Just so. Evaluating concepts by their political implications: the very definition of unepistemology.
If constructionists mean by “truth” merely “what passes for truth,” then the contradiction disappears, but now we are no longer talking about truth in epistemological terms, but in historical terms, that which is accepted as truth in this or that time and place. The acceptance of something as true is one thing, the truth of that belief is another. Establishing the latter is a routine epistemological task. Documenting the former is a traditional historical endeavor, carried out by Gibbon as well as by Sedgwick.
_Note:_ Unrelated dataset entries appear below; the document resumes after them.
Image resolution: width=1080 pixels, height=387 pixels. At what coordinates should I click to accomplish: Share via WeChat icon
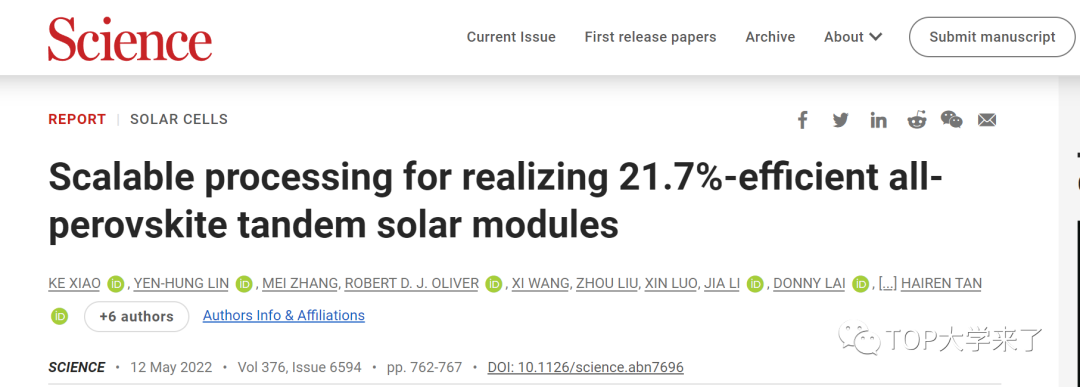(x=952, y=120)
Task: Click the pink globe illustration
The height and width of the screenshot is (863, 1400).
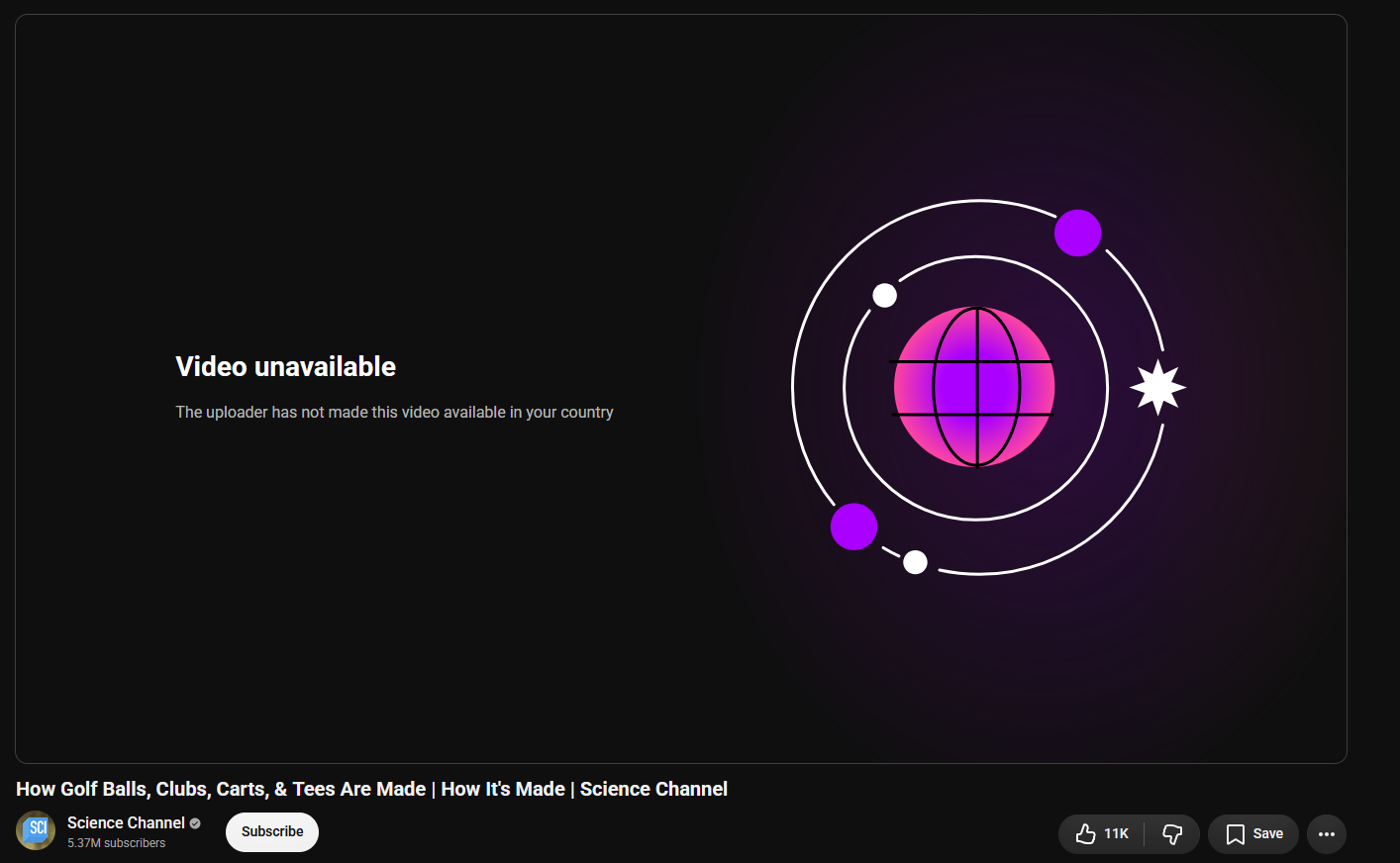Action: tap(974, 387)
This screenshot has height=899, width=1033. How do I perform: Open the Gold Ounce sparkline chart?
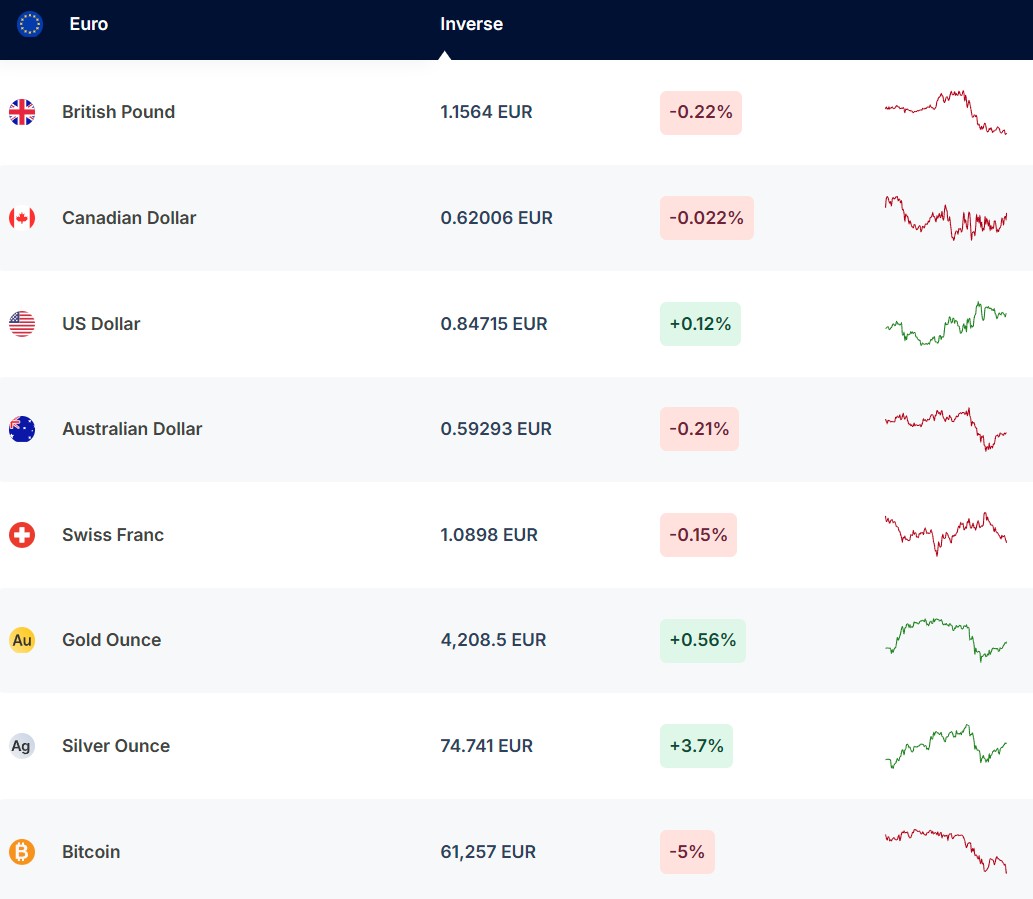tap(945, 640)
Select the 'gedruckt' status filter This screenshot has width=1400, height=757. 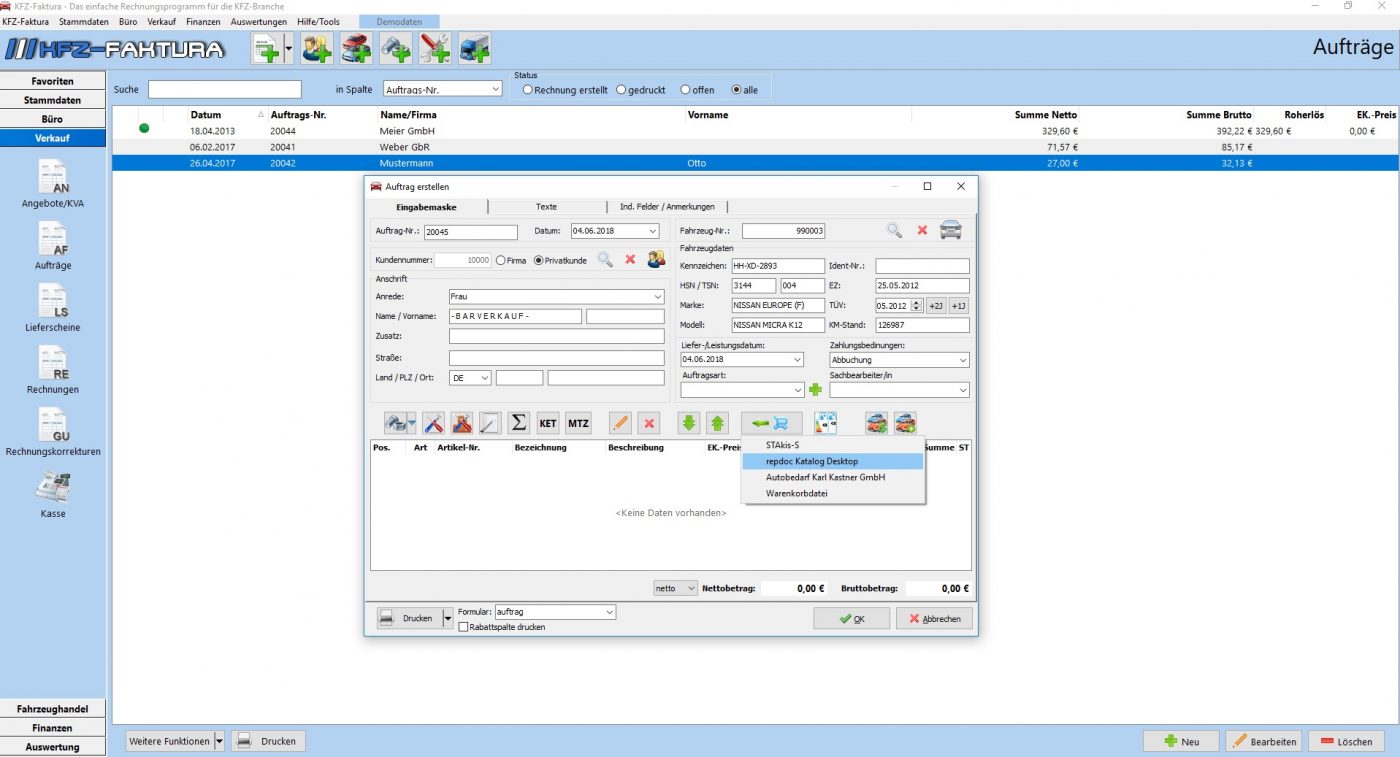(622, 89)
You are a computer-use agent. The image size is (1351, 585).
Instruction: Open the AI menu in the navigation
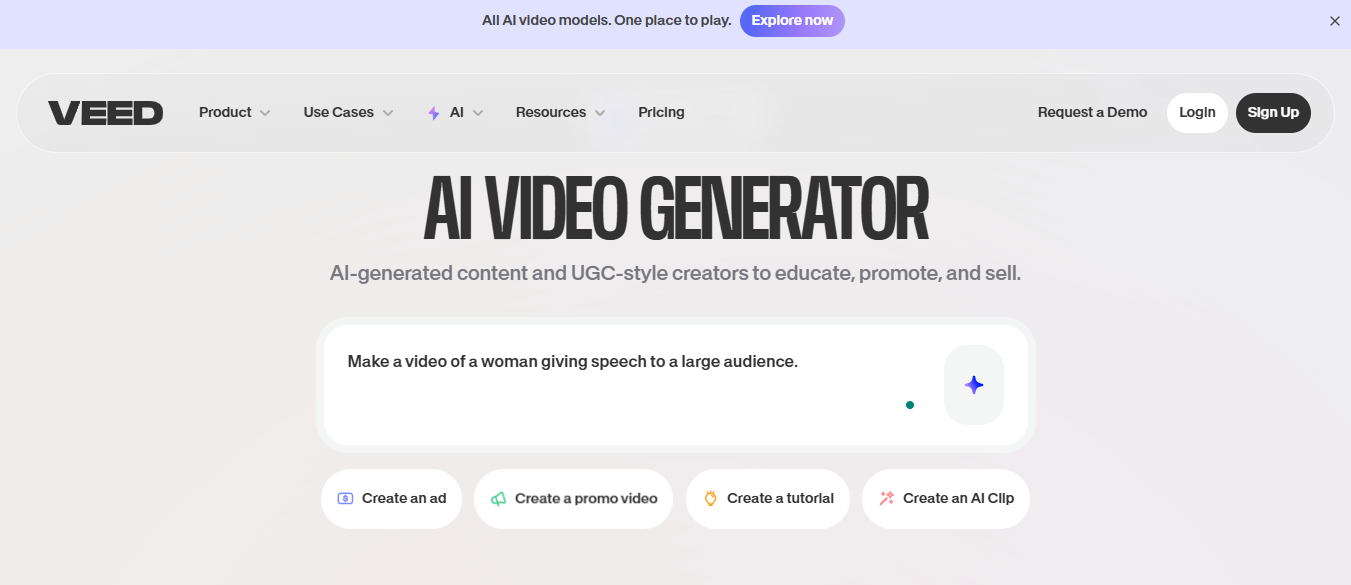pos(455,112)
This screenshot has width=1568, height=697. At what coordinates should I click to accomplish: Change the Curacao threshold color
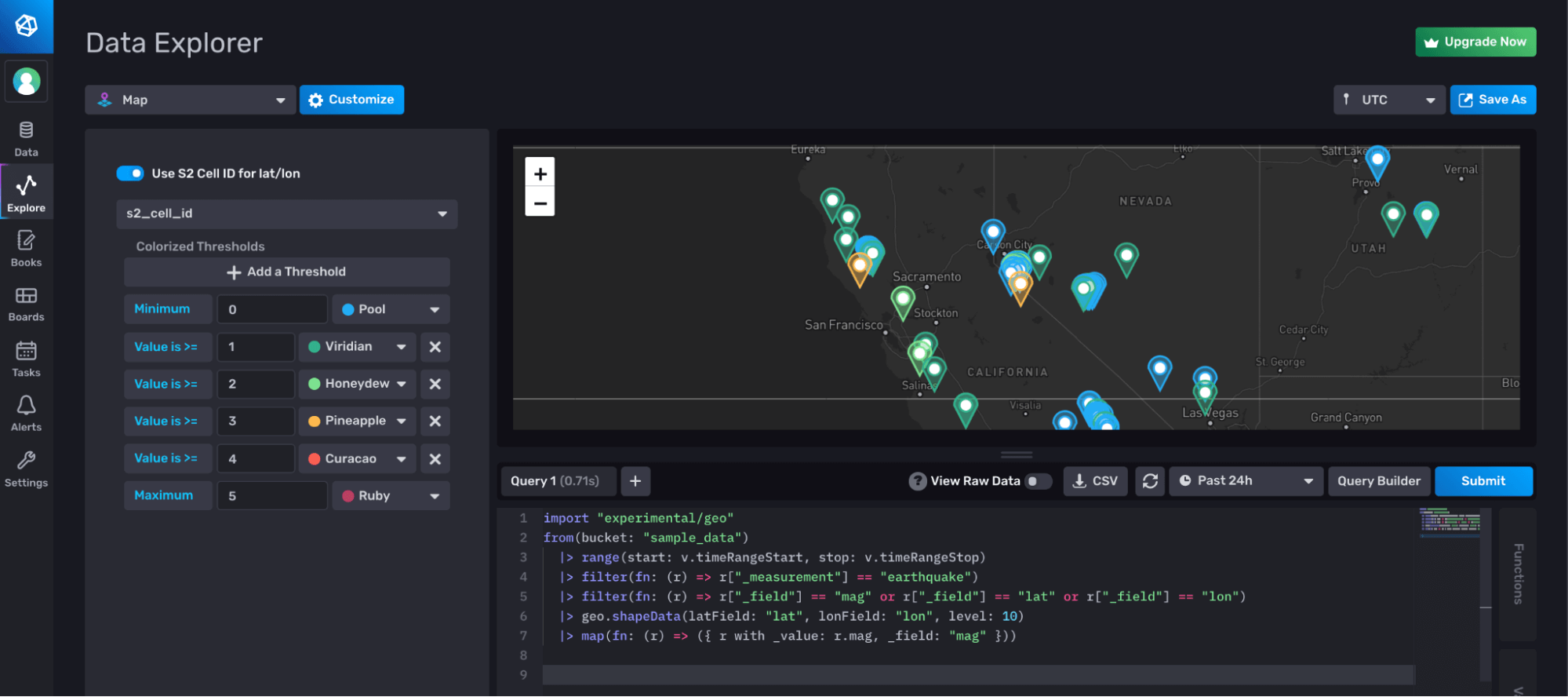click(358, 458)
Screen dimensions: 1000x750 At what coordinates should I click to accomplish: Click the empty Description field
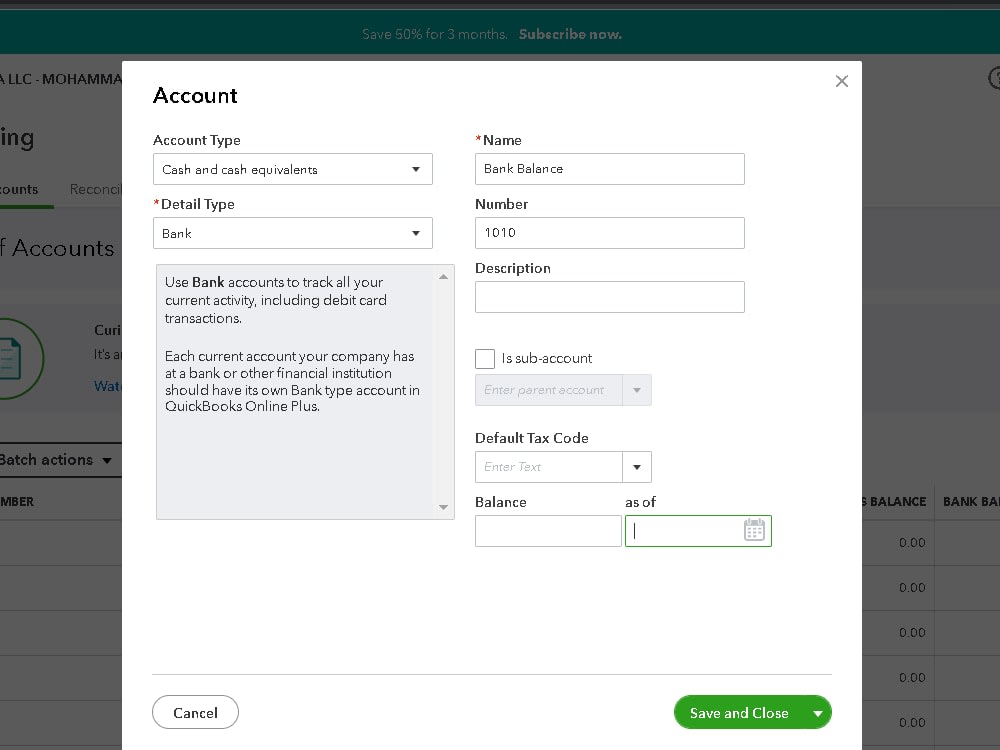[610, 297]
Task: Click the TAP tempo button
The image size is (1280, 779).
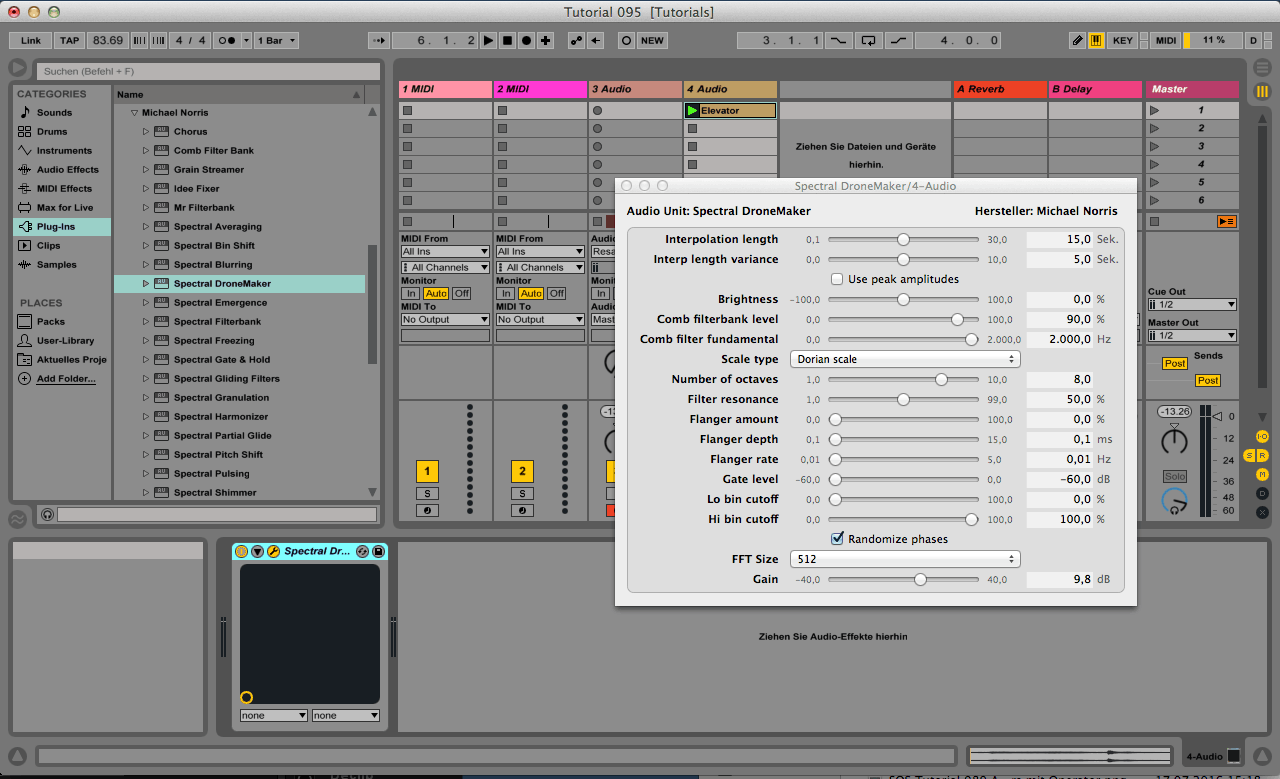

‘If constructionists mean by “truth” merely “what passes for truth,”‘ – as they so often do, and as journalists and others writing about them also so often do – witness Morris Dickstein in that article a few weeks ago. I pointed out at the time that he was confusing the two – which people really ought to stop doing.
This polarizing, personalizing rhetoric indicates that social constructionism has an institutional basis, not a philosophical, moral, or political one. It tramples on philosophical distinctions and practices an immoral mode of debate…Instead, what has emerged from social constructionism is not a philosophical school or a political position, but an institutional product, specifically, an outpouring of research publications, conference talks, and classroom presentations by subscribers…In a word, it is the school of thought most congenial to current professional workplace conditions of scholars in the humanities.
And why? Because (in the US at least) academics have to publish a book within 3 1/2 years of being hired, or they won’t be tenured. Social constructivist books are easier to write than those that rely on evidence and time spent in archives. All a bit of a misunderstanding, it seems.
OB, did you notice that the last excerpt you cited was, in essence, a social constructionist critique of social constructionism?
I guess that’s proof that constructionism is a tool that has its uses. Not many, I’ll warrant. But some.
;-)
GT, Yeah, I’ve done quite a lot of variations on ‘tell that to an engineer’ over the years.
G – well it’s only social constructionist in the banal, unobjectionable sense (see excerpt before last one) as opposed to the daring exciting nonsensical sense. It’s social construction of what social constructionists take to be truth, rather than of truth itself. So – of course it has its uses in the banal unobjectionable sense – but it’s the daring exciting sense that makes the wheels fly off.
The pathetic thing is that s.c. lives its entire life in that gap – pretending it means the second until it’s cornered whereupon it admits it means only the first then as soon as the questioners go away it goes back to pretending it means the second. Or as Searle puts it, going from the exciting to the banal and back to the exciting again.
I’m with you, OB. I attempted to type *irony alert* at the top so you’d know I was being mostly joke-y about that post, but I foolishly used greater-than/less-than brackets instead of asterisks so the program read the phrase “irony alert” as faulty html code. Which itself is chock full of irony (or some odd juxtaposition in the general vicinity thereof).
Personally, I’m not sure Searle’s exciting-banal description is as tough on the fundamental dishonesty of social constructionists (and other po-mo theorists) as they deserve. Dennett’s metaphor in Darwin’s Dangerous Idea about people who want to play tennis with the net up only on your serve and not on theirs is more apt.
snerk – that’s a good one. I wonder if he got the idea from Frost – who said free verse was like playing tennis without a net.